(Task to carry out) Copy each of the following entries back without change.
*** Opening Source data ***
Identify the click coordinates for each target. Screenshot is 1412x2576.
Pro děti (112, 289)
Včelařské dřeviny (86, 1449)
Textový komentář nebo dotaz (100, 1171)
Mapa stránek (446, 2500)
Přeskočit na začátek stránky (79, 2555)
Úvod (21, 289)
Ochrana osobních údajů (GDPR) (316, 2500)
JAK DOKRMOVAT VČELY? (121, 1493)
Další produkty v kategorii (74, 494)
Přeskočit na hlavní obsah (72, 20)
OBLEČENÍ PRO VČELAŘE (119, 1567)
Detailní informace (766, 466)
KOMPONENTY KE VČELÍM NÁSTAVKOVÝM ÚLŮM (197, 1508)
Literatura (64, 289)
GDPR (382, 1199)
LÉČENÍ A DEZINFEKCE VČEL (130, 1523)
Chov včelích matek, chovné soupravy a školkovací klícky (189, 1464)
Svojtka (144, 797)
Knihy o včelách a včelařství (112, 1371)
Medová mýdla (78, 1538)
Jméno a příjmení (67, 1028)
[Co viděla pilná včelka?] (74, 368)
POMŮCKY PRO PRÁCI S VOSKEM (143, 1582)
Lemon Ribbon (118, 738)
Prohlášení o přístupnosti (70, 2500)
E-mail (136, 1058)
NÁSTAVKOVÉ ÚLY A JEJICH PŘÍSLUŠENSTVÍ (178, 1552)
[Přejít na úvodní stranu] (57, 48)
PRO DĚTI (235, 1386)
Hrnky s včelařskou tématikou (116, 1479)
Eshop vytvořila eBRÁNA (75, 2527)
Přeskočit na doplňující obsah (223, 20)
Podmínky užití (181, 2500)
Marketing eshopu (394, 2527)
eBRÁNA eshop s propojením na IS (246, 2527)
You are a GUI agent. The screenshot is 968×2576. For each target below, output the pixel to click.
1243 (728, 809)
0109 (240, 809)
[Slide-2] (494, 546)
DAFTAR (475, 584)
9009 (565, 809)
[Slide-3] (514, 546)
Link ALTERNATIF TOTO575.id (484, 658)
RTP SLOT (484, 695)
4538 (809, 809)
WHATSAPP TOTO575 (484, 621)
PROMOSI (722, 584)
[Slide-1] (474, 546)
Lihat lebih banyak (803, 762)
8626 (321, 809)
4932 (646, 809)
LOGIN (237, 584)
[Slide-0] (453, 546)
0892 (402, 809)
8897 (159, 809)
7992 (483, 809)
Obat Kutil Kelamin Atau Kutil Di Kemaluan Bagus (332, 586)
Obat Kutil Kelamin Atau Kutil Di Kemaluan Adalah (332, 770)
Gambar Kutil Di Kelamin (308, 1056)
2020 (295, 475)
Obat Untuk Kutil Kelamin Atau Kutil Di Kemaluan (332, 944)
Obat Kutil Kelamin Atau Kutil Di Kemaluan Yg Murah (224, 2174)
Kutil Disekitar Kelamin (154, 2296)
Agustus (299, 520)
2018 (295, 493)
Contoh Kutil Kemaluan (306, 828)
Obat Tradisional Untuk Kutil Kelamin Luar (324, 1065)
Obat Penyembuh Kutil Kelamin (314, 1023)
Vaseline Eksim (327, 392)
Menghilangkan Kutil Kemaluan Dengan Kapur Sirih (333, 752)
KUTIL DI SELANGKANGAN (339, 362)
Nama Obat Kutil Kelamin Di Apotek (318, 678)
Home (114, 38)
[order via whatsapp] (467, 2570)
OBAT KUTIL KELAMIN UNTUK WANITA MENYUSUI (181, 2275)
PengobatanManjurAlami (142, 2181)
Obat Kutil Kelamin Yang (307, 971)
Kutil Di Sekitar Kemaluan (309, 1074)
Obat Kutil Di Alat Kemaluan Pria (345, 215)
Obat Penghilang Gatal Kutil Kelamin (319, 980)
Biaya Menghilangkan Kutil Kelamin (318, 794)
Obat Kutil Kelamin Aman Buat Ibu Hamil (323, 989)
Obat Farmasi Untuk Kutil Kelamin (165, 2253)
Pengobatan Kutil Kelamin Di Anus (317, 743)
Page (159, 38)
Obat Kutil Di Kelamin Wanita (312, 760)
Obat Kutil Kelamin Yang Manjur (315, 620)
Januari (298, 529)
*** Closing Source data ***
(Expected output)
Identify the click coordinates for each target. Screenshot is 1412x2576.
Pro děti (112, 289)
Včelařské dřeviny (86, 1449)
Textový komentář nebo dotaz (100, 1171)
Mapa stránek (446, 2500)
Přeskočit na začátek stránky (79, 2555)
Úvod (21, 289)
Ochrana osobních údajů (GDPR) (316, 2500)
JAK DOKRMOVAT VČELY? (121, 1493)
Další produkty v kategorii (74, 494)
Přeskočit na hlavní obsah (72, 20)
OBLEČENÍ PRO VČELAŘE (119, 1567)
Detailní informace (766, 466)
KOMPONENTY KE VČELÍM NÁSTAVKOVÝM ÚLŮM (197, 1508)
Literatura (64, 289)
GDPR (382, 1199)
LÉČENÍ A DEZINFEKCE VČEL (130, 1523)
Chov včelích matek, chovné soupravy a školkovací klícky (189, 1464)
Svojtka (144, 797)
Knihy o včelách a včelařství (112, 1371)
Medová mýdla (78, 1538)
Jméno a příjmení (67, 1028)
[Co viděla pilná včelka?] (74, 368)
POMŮCKY PRO PRÁCI S VOSKEM (143, 1582)
Lemon Ribbon (118, 738)
Prohlášení o přístupnosti (70, 2500)
E-mail (136, 1058)
NÁSTAVKOVÉ ÚLY A JEJICH PŘÍSLUŠENSTVÍ (178, 1552)
[Přejít na úvodní stranu] (57, 48)
PRO DĚTI (235, 1386)
Hrnky s včelařskou tématikou (116, 1479)
Eshop vytvořila eBRÁNA (75, 2527)
Přeskočit na doplňující obsah (223, 20)
Podmínky užití (181, 2500)
Marketing eshopu (394, 2527)
eBRÁNA eshop s propojením na IS (246, 2527)
You are a GUI agent. The screenshot is 968×2576. For each target below, output the pixel to click.
1243 (728, 809)
0109 (240, 809)
[Slide-2] (494, 546)
DAFTAR (475, 584)
9009 (565, 809)
[Slide-3] (514, 546)
Link ALTERNATIF TOTO575.id (484, 658)
RTP SLOT (484, 695)
4538 (809, 809)
WHATSAPP TOTO575 (484, 621)
PROMOSI (722, 584)
[Slide-1] (474, 546)
Lihat lebih banyak (803, 762)
8626 (321, 809)
4932 (646, 809)
LOGIN (237, 584)
[Slide-0] (453, 546)
0892 (402, 809)
8897 (159, 809)
7992 (483, 809)
Obat Kutil Kelamin Atau Kutil Di Kemaluan Bagus (332, 586)
Obat Kutil Kelamin Atau Kutil Di Kemaluan Adalah (332, 770)
Gambar Kutil Di Kelamin (308, 1056)
2020 (295, 475)
Obat Untuk Kutil Kelamin Atau Kutil Di Kemaluan (332, 944)
Obat Kutil Kelamin Atau Kutil Di Kemaluan Yg Murah (224, 2174)
Kutil Disekitar Kelamin (154, 2296)
Agustus (299, 520)
2018 (295, 493)
Contoh Kutil Kemaluan (306, 828)
Obat Tradisional Untuk Kutil Kelamin Luar (324, 1065)
Obat Penyembuh Kutil Kelamin (314, 1023)
Vaseline Eksim (327, 392)
Menghilangkan Kutil Kemaluan Dengan Kapur Sirih (333, 752)
KUTIL DI SELANGKANGAN (339, 362)
Nama Obat Kutil Kelamin Di Apotek (318, 678)
Home (114, 38)
[order via whatsapp] (467, 2570)
OBAT KUTIL KELAMIN UNTUK WANITA MENYUSUI (181, 2275)
PengobatanManjurAlami (142, 2181)
Obat Kutil Kelamin Yang (307, 971)
Kutil Di Sekitar Kemaluan (309, 1074)
Obat Kutil Di Alat Kemaluan Pria (345, 215)
Obat Penghilang Gatal Kutil Kelamin (319, 980)
Biaya Menghilangkan Kutil Kelamin (318, 794)
Obat Kutil Kelamin Aman Buat Ibu Hamil (323, 989)
Obat Farmasi Untuk Kutil Kelamin (165, 2253)
Pengobatan Kutil Kelamin Di Anus (317, 743)
Page (159, 38)
Obat Kutil Di Kelamin Wanita (312, 760)
Obat Kutil Kelamin Yang Manjur (315, 620)
Januari (298, 529)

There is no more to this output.